In 2012, the BBC posted an article about a thirty-year-old man who found his childhood home using Google Maps. As a child, Saroo Brierley was separated from his brother and could not find his way back to their village. He was taken into an orphanage and eventually adopted by a couple with whom he moved to Tasmania. Twenty-five years later, he was able to locate his original home by looking at street views of roads and settlements around Calcutta. This rediscovery seemed little short of miraculous, given both the size of the country and the haziness of his memory. What led him back to his village was Google Earth’s photographic precision: it captured a familiar landscape in a way that came close to his lost experience of it.
Brierley’s story brings out the uncanny excessiveness of digital street views as reference tools. Street views combine the high level of detail of photography with the impersonality of a map. They plant the user in an environment that is at once standardized and eerily intimate. GeoGuessr is an online game that banks on this sense of dislocation. It does so by replicating, on a small and less emotionally charged scale, the kind of scrutiny in which Brierley engaged in search of his childhood home. The game connects to Google Maps and randomly places the player in an unknown part of the world—any part of the world that has Google Street View (this excludes large parts of Africa as well as much of Russia, India, and China). The player can click on the street view arrows and move around however long she wishes. Whenever she is ready, she points to a spot on a traditional, two-dimensional world map and makes a guess about where in the world she has found herself. Players accrue points, exponentially, based on the distance traveled from the beginning point where the street shots were taken.
By means of these contingencies and rules, GeoGuessr turns the pragmatic practice of using digital street views merely as maps, into a sort of pilgrimage through the landscapes stored within these online databases.
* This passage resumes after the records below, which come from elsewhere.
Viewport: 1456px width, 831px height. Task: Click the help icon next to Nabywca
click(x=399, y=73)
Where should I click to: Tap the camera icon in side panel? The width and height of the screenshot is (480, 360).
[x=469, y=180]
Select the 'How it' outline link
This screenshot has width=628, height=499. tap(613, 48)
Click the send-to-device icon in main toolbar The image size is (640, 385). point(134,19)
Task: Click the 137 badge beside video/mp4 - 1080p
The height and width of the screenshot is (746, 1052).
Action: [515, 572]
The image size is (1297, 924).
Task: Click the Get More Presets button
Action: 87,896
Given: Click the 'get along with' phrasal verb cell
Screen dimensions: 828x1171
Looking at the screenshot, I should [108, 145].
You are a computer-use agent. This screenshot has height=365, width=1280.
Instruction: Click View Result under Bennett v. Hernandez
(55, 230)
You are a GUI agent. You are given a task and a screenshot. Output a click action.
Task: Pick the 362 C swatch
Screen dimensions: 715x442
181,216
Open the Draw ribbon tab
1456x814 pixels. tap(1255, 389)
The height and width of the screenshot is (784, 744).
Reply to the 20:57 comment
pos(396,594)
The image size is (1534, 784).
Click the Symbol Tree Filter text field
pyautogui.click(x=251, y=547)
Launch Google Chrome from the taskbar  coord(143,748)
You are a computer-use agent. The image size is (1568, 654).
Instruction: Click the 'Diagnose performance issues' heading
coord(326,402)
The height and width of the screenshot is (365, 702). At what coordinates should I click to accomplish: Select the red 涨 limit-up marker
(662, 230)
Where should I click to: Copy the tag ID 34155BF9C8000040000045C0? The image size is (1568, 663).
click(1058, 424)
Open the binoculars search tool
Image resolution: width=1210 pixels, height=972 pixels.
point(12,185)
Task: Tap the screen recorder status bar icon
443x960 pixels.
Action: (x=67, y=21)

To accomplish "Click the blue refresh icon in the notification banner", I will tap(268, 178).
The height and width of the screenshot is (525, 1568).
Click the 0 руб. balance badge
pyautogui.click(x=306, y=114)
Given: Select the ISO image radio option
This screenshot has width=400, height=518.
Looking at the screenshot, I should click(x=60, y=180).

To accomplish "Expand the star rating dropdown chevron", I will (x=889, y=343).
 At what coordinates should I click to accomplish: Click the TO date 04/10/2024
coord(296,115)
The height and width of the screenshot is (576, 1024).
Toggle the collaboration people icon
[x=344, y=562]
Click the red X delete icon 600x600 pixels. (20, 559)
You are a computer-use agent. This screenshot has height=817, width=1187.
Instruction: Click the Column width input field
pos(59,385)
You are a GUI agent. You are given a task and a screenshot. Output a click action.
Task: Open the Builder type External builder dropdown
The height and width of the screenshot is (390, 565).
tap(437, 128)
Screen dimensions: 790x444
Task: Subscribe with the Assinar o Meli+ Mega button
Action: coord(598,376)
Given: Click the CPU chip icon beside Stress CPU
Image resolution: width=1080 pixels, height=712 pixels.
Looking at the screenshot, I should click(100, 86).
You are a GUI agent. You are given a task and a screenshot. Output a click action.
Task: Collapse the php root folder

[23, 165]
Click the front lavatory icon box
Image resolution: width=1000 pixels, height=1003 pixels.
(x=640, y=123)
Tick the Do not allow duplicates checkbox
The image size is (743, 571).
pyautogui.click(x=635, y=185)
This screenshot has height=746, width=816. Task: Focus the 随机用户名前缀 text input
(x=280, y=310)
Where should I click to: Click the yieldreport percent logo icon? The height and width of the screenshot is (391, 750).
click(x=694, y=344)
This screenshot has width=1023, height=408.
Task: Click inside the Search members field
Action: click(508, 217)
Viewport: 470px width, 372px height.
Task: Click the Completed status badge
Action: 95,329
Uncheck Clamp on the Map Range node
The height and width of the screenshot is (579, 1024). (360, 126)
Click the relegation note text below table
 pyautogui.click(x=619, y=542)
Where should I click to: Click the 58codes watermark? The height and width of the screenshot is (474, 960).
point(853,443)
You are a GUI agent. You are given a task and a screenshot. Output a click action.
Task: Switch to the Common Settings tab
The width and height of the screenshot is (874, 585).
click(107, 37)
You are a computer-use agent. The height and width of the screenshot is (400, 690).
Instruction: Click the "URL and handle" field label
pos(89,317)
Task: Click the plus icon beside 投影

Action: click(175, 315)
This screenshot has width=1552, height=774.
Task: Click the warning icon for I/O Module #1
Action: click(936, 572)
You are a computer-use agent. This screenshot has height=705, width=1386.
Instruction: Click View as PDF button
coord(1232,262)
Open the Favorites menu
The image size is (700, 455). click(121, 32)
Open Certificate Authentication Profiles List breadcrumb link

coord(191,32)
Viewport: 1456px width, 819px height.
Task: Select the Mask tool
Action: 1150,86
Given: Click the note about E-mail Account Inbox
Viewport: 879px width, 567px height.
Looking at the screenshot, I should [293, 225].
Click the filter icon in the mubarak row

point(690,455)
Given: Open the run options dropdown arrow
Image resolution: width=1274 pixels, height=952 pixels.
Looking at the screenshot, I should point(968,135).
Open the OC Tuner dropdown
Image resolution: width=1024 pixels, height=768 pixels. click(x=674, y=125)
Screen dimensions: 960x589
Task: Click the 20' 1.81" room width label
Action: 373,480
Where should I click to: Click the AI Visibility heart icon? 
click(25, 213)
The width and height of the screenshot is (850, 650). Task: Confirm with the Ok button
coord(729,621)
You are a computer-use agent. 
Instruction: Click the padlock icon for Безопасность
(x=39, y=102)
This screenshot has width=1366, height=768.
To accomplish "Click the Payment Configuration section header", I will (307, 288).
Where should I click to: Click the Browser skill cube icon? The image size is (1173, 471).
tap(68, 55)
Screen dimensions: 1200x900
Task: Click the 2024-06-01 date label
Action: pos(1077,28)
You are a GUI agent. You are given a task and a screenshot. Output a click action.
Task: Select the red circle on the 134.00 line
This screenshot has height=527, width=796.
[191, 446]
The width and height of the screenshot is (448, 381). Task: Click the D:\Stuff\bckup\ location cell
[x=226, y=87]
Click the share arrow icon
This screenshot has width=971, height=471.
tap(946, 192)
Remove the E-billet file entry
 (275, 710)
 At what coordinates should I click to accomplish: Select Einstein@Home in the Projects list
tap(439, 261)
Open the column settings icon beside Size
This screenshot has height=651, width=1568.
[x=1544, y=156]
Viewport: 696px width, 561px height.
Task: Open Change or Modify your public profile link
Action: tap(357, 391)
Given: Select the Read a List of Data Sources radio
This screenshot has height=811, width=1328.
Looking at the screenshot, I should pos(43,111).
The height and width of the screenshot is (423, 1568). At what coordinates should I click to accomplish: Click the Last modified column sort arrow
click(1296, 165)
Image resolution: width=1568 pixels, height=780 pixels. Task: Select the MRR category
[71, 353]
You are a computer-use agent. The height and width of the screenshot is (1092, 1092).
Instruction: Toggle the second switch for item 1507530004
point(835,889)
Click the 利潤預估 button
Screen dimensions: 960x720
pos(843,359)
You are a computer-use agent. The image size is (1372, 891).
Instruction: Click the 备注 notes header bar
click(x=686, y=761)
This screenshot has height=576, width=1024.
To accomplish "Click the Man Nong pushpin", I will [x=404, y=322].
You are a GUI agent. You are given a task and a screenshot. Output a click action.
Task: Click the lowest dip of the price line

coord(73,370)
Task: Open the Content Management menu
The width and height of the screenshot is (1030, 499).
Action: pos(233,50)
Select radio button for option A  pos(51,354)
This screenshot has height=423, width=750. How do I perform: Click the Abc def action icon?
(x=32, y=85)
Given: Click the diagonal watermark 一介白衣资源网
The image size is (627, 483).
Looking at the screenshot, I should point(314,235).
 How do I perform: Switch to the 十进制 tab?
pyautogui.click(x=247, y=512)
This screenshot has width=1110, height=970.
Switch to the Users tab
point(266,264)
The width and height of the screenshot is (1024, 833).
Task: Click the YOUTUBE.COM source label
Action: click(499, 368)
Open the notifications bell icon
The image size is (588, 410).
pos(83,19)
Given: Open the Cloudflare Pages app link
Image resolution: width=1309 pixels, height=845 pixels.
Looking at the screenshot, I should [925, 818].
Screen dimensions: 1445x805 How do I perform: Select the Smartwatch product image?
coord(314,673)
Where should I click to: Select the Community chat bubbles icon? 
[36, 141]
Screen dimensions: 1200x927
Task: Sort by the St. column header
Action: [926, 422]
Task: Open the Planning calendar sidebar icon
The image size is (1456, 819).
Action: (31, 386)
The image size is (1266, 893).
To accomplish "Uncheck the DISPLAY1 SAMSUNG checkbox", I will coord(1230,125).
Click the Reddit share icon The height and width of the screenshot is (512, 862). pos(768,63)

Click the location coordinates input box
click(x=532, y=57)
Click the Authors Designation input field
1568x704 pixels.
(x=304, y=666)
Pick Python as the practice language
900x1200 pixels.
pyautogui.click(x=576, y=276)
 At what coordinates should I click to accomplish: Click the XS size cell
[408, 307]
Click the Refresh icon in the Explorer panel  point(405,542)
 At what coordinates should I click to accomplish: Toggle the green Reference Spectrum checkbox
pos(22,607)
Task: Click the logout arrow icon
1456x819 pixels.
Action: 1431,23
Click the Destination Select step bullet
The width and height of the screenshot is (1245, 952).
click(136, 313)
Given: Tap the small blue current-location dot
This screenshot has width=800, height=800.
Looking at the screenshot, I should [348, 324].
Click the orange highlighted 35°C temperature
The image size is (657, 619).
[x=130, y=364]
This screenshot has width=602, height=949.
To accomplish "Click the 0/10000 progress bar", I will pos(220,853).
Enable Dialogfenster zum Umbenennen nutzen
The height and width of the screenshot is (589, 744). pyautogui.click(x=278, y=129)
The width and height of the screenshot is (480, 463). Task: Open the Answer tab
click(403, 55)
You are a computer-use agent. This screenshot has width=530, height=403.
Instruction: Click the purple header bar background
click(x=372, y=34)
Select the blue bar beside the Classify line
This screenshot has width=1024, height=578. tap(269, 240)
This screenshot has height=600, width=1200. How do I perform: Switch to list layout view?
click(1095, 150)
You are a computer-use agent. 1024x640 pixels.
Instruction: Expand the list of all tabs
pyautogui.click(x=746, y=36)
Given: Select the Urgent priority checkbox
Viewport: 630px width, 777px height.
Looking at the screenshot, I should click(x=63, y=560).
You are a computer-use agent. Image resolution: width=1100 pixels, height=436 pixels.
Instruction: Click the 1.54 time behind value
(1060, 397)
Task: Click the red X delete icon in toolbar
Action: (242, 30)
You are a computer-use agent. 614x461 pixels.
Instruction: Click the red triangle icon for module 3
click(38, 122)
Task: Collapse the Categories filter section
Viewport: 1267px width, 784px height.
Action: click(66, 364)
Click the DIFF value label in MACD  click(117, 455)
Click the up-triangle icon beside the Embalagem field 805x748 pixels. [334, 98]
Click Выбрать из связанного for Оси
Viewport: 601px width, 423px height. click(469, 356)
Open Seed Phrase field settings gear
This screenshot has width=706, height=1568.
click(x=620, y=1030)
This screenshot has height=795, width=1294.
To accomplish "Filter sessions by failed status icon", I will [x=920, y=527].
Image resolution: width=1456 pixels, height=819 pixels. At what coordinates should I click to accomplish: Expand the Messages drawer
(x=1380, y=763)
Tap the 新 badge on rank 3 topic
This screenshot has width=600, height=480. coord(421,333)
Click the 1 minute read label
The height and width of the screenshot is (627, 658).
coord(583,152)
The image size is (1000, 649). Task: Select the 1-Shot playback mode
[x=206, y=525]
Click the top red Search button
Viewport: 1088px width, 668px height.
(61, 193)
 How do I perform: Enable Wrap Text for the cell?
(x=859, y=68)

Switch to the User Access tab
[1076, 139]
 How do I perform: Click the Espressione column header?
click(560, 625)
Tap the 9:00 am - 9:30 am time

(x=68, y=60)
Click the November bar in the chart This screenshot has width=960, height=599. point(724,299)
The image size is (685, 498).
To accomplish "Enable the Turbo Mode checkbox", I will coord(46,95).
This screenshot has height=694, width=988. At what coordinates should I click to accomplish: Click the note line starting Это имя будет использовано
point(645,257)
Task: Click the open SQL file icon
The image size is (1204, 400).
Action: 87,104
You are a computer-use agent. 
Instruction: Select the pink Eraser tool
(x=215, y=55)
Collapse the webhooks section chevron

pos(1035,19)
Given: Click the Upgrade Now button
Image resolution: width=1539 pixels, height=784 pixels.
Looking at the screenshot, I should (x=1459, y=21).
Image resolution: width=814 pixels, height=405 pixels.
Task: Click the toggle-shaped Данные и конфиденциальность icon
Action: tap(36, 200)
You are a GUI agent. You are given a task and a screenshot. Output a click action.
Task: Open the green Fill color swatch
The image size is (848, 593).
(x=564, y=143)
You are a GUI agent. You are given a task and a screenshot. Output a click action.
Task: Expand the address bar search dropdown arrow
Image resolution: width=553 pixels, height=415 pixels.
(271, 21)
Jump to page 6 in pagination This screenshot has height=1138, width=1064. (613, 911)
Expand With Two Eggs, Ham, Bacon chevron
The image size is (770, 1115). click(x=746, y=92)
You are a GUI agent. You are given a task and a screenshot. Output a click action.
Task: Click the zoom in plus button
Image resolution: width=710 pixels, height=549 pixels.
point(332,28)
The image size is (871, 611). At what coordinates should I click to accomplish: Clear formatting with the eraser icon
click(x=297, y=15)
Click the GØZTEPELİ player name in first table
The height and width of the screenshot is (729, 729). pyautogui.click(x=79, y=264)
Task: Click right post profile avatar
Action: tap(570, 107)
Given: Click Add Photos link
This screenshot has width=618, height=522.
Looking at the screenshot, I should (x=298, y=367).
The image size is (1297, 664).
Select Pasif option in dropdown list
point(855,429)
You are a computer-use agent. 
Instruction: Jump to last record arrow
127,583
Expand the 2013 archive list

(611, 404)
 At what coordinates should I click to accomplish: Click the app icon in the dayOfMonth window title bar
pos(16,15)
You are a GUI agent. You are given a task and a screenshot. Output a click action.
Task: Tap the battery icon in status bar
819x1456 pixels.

In the process, it makes the player aware of these disparities between the map-like and photograph-like qualities of these images. It brings out ways in which the precision of Google Maps somehow exceeds its functionality, troubling our notion of how we first get to know different places.
The detective work GeoGuessr induces is the inverse of regular travel. The player works her way backward, from continents to countries to regions, based on road signs, vegetation, and quality of light. Rather than try to reach beyond the stereotypes with which you might arrive in a new country, you painstakingly retreat toward larger concepts that might help extract meaning from otherwise featureless trees and buildings. The game quickly turns out to be much harder than it looks. At times, it makes you feel like you know no geography at all. Montana, you might discover, resembles rural parts of North Carolina: the roads are all the same width, all lined with leafy trees, with the same kind of insistently blue sky above them. In cloudy weather, you can easily mistake the Australian coast for western Germany. A public square, you might think, seems vaguely Scandinavian—with colorful, economically designed buildings—yet turns out to be Indonesian. For a good quarter of an hour, you click around what you thought was southern Siberia, and are stunned to come across a road sign in French.
In these unknown, distant environments you might not otherwise expect to see so precisely, you cannot parse the relevant details from the irrelevant ones. If you keep clicking on the arrows posted along the digitized road, the pace at which you move is similar to a walking pace, but you are not walking anywhere, really, and all the houses and the streets you see, as well as the weather above them, seem equally significant or insignificant as entry points for getting to know this environment better.
What one begins to search for, in these eerily faceless landscapes, is not just entertainment but a suddenly lost cosmopolitan confidence and sense of orientation. It is not uncommon to get lost in a city, or even in a region of a country, but it is new, and humbling, to not be able to tell what continent you’re on. Time and again, these landscapes easily resist generalizations. When one moves through them at this scale and at this pace, the stereotypes by which one may have expected one’s vision of these places to be guided, or maybe even fettered, entirely fail.
Uncontained by these frameworks and limits, the accidental landscapes of GeoGuessr overwhelm like a series of suddenly revealed blind spots. They point back toward the many parts of the world you might know of, but never see at such close range, even on a computer screen. They also implicitly reveal how much more formulaic and abstract our understanding of distant places usually is. Immersed in unfamiliar views without much explanation reminds you of how many syntheses, symbols or at least signposts, you would expect to come across before seeing the place you are traveling to at eye level. Digital maps are, in this sense, the obverse of the slick functionality of airports or train stations, or of large urban spaces in general. The only places a person’s body and mind gets to know so inductively—from eye level outward—might be one’s childhood home, and a small circumference around it.
To say this is not to romanticize GeoGuessr, or digital street views, as entry points to a state of greater geographical innocence and contingency—means of turning ourselves into global flaneurs. If anything, these digital maps make you wonder at how much we need positioning and guidance to turn our feelings of bewilderment into ones of recognition and care; at how much time it otherwise takes to make sense of an environment for which no one gave us a context or a bird’s eye view beforehand.